Your answer should be an exact copy of the lines from the one containing "Instruction: Select the 50 y-axis value" through the last line of the records below, without any pictures.

|---|

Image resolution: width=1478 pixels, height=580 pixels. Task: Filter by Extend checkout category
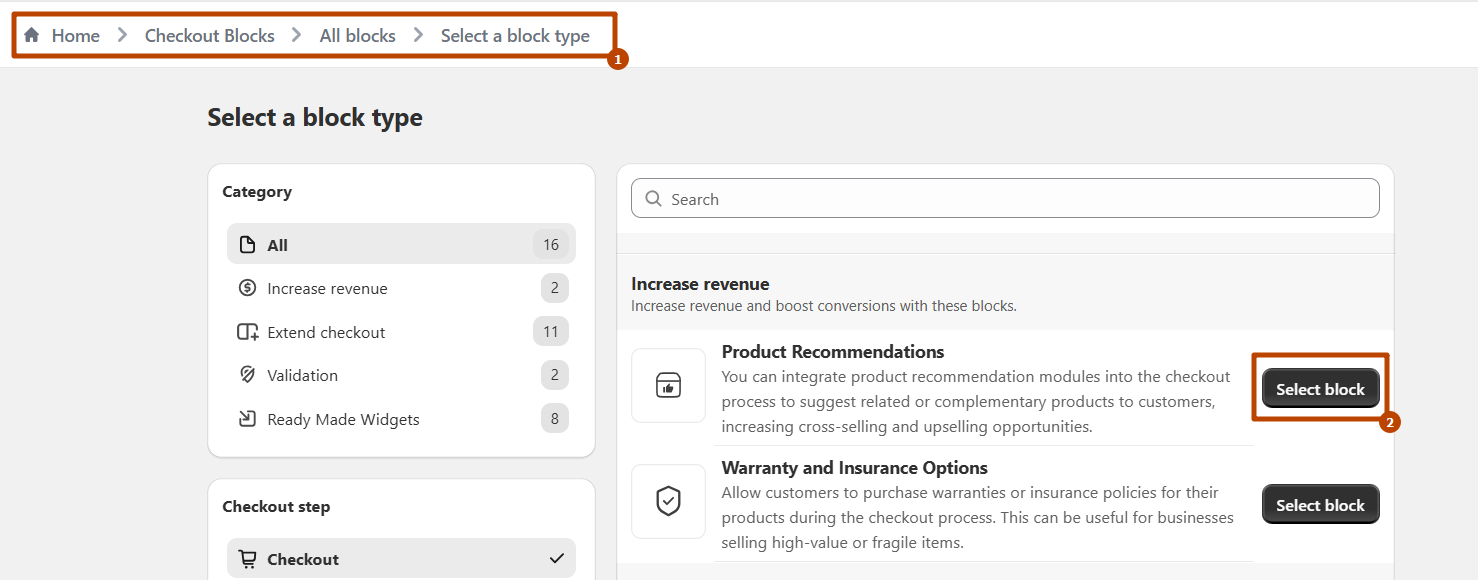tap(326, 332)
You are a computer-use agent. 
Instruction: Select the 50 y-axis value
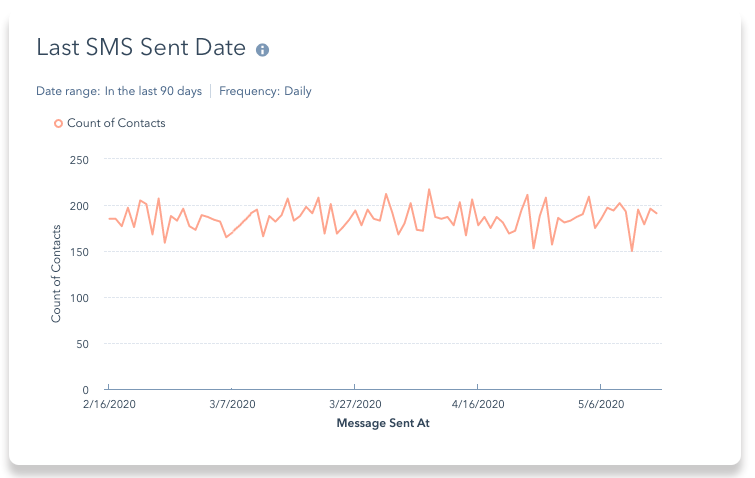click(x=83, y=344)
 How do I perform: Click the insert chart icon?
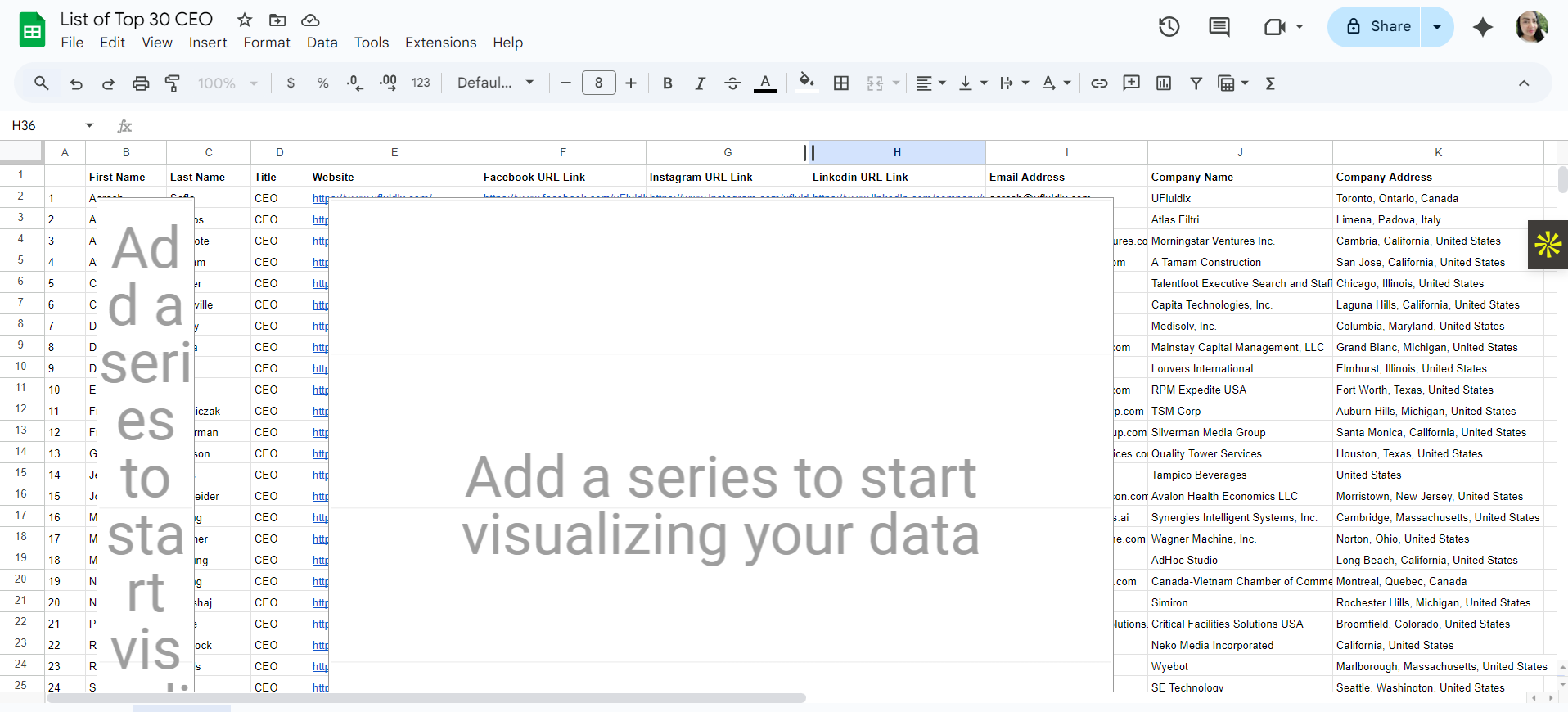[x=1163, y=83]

|---|

**EXERCISE RESPONSE:**
Instruction: Select the 50 y-axis value
click(x=83, y=344)
 How do I perform: Click the insert chart icon?
[x=1163, y=83]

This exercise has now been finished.